# Spitzengilde?



## Awerá (12. April 2007)

Hmmm, naja da ich auch ne Gilde hatte und auch wieder beitretten werden wollte ich euch fragen was müsste eine tolle Gilde haben, was braucht sie, was ist in der Gilde für euch wichtig, etc.

Naja ich und meine Gildenmember finden unsere Gilde eigentlich schon toll! Wir haben auch ne Menge Spaß!
Hoffe bekomme gute Antworten von euch!

Mfg Awerá


----------



## Radler (13. April 2007)

Ja was muss ne Gilde haben,

meiner Meinung nach Spieler über 16 Jahren, da man mit Spielern darunter definitiv nicht spielen kann (nicht immer aber fast) 
Natürlich eine gute Hompage. ts logisch..

Und ganz wichtig AKTIVE Mitglieder die einem auch mal helfen wenn man Hilfe braucht.
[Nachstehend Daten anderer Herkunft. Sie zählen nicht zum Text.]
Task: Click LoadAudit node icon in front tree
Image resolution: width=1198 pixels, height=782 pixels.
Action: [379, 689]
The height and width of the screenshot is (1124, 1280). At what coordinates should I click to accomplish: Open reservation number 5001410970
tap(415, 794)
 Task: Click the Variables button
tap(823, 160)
Und nicht immer irgendwelche ausreden haben....

Ausserdem sollte die Zahl der Mitglieder auf ein überschaubares Maß gesetzt sein, was will ich mit 100 Mitglieder????????? Da reichen doch max. 40. 

So jetzt fällt mir nix mehr ein  


			Dieser Inhalt steht nur eingeloggten Mitgliedern zur Verfügung.


----------



## Gelena (13. April 2007)

Eine gute Guild muss Kontanktmöglichkeiten haben, eine gute Infrastruktur, einen eigenen, sicheren TS Server, eine übersichtliche Homepage mit Internem Eingang für einen besseren Austausch.
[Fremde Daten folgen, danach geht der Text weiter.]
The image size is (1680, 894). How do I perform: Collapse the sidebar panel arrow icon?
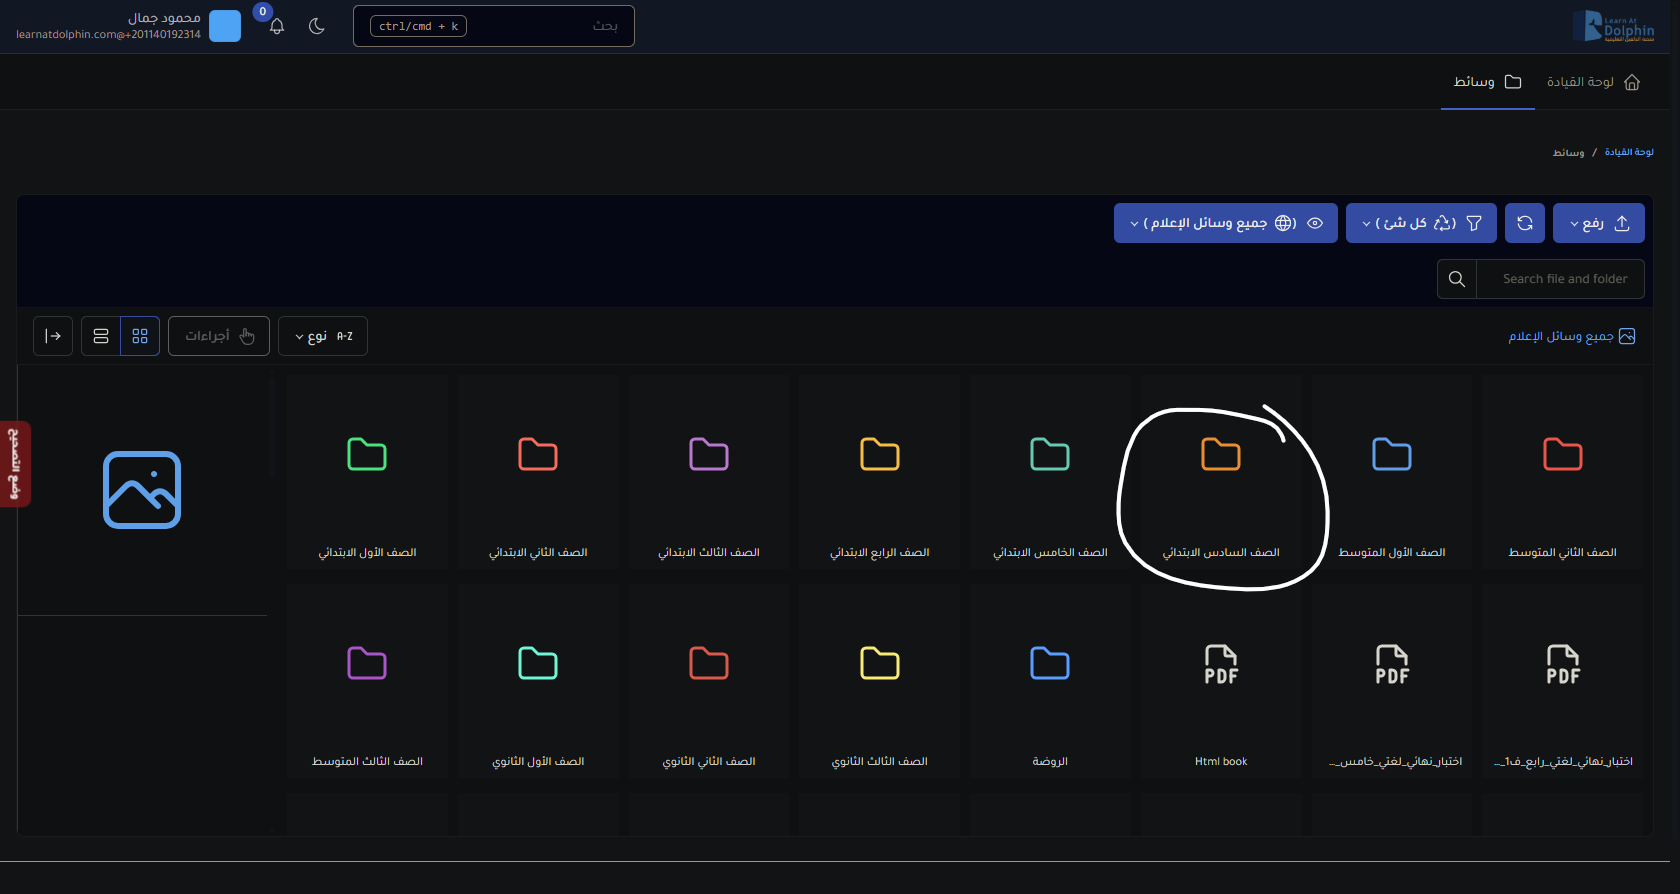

Maximal 40-50 Leuts, Kellerkinder, die jeden Raid mitmachen  


			Dieser Inhalt steht nur eingeloggten Mitgliedern zur Verfügung.


----------



## Eragornn (13. April 2007)

Und VORALLEM DISZIPLIN sonst kommt man mit keiner gilde weit. 
Die können alle t5 haben aber packen kein boss ohne disziplin.
Und die Member müssen halt auf schnell Begreifen könne was gemeint ist und aufpassen was im ts gesagt wird


----------



## Madedman (14. April 2007)

Hmmmm Was braucht ne gute Gilde

Ich schätze Hilfsbereite member und sie sollte nicht zu gross sein weil man sonst die member nich kennenlernen kann was meiner meinung nach wichtig in einer Gilde is.
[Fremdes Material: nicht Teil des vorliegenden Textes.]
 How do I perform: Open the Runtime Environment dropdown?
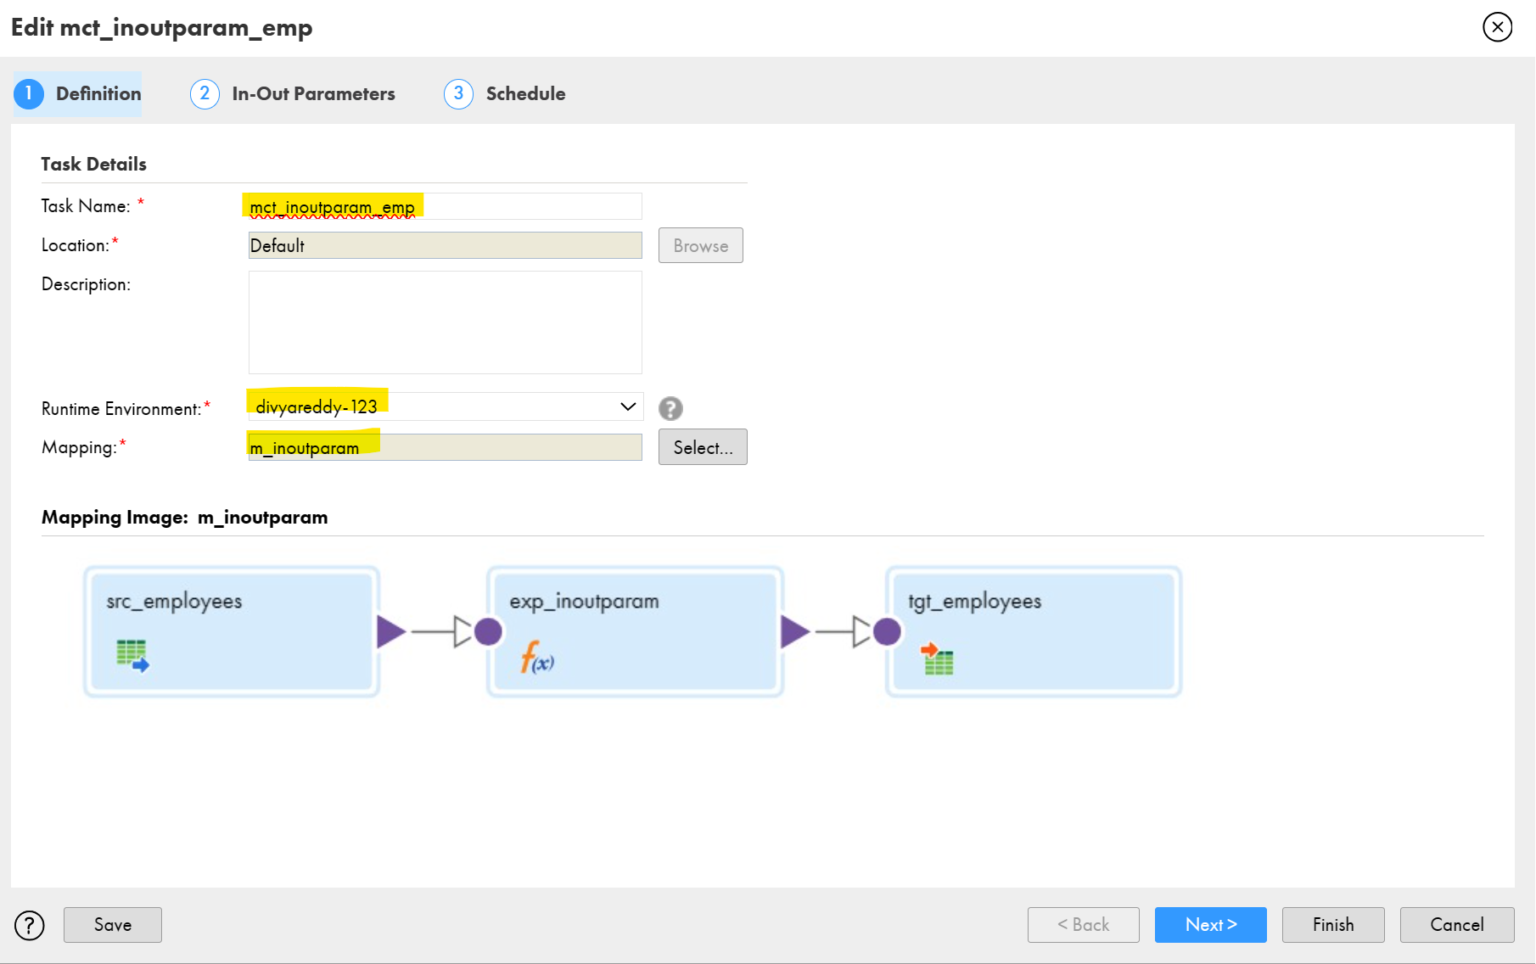[627, 406]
			Dieser Inhalt steht nur eingeloggten Mitgliedern zur Verfügung.


----------



## Fendulas (15. April 2007)

Disziplin, Ziel/Vorstellungen, Altersgrenze (ab 16 oder 18, auch wenn es viele darunter gibt, die echt in Ordnung sind). Ts, Homepage usw.
Aktive Mitglieder sind sehr wichtig. Hilfe ebenfalls, wenn welche benötigt wird. Ich finde, sie kann ruhig groß sein (so bis 90 Leute), denn da hat man ne große Auswahl (z.B. für raids) und es ist fast immer einer da, der genau das level hat...diesen Beruf kann..etc.
Wenn viele Twinks haben (und das auch noch größer wird) kann man ja ne twinkgilde machen^^
Genau, Berufsvielfalt. Auf jeden Fall Schneider, Alchimisten und Kräuterkundige im hohen Bereich (ab 350). Und vllt auch Kürschner und Lederverarbeiter (wie das mit Ingi ist..weiß nicht, ob der wirklich sooo wichtig ist, kann aber nicht schaden).
Abwechslung: Nicht nur lahmes Instanzengehen, auch mal zwischendurch rein in die Schlachtfelder, oder spaßgrinden. Gibt viele Möglichkeiten. Wie auch im RL mal n Treffen (aber das kommt eh selten vor).
Ansprechpersonen, die auch antworten. Ränge, Klassenoberste. 
Joah, das wärs von mir mal so 

Und n paar Gildenbankchars ^^


----------



## bangbüx (19. April 2007)

moin zusammen, 
ich behaupte einmal, dass wir eine spitzen gilde sind, weil wir folgendes beachtet haben: 

- der überwiegende anteil der mitspielern ist über 20 jahre alt und entsprechend diszipliniert. 
- neue mitglieder bekommen wir fast ausschliesslich über empfehlungen. 
so können wir schon mal sicher sein, dass neue mitglieder schon das eine oder andere mal mit uns gespielt. haben und diese das gefühl haben, dass sie zu uns passen könnten. 
- eine homepage mit div. gimmicks, wie forum, raidplaner, etc. sind ganz wichtig. 
so kann frau / mann auch mal in der mittagspause mal kurz nach "hause" schauen. 
- die anzahl der mitglieder sollte überschaubar sein. keine riesen gilde, wo täglich 30 leute und mehr on sind. 
- der spass steht im vordergrund. also keine hetzjagt auf das nächste T1000 set. 
wobei wir alle natürlich mit viel ehrgeitz in jeder neue schlacht ziehen. 
- alle haben einen gültigen schwimmpass  


			Dieser Inhalt steht nur eingeloggten Mitgliedern zur Verfügung.
        

 

schönen gruss


----------



## Faelgrom (22. April 2007)

Was mir an einer Gilde wichtig ist:

* Erfahrene Leitung und eventuell Gildenrat ( Wobei die Erfahrung des Leaders nicht am Level zu messen ist)
* Hilfestellungen ( Quests, Instanzen, Gold, Equip)
* Regelmäßige Events und/oder RP- Abende ( als eingefleischter RPler *g*)
* Freundlichkeit, Kennen der allgemeinen Verhaltensregeln
* Forum ( ganz wichtig), eventuell Homepage
* Erreichbarkeit der Mitglieder ( Messenger )
* Kein " Hardcore" Zocker Gilde sondern just4fun


----------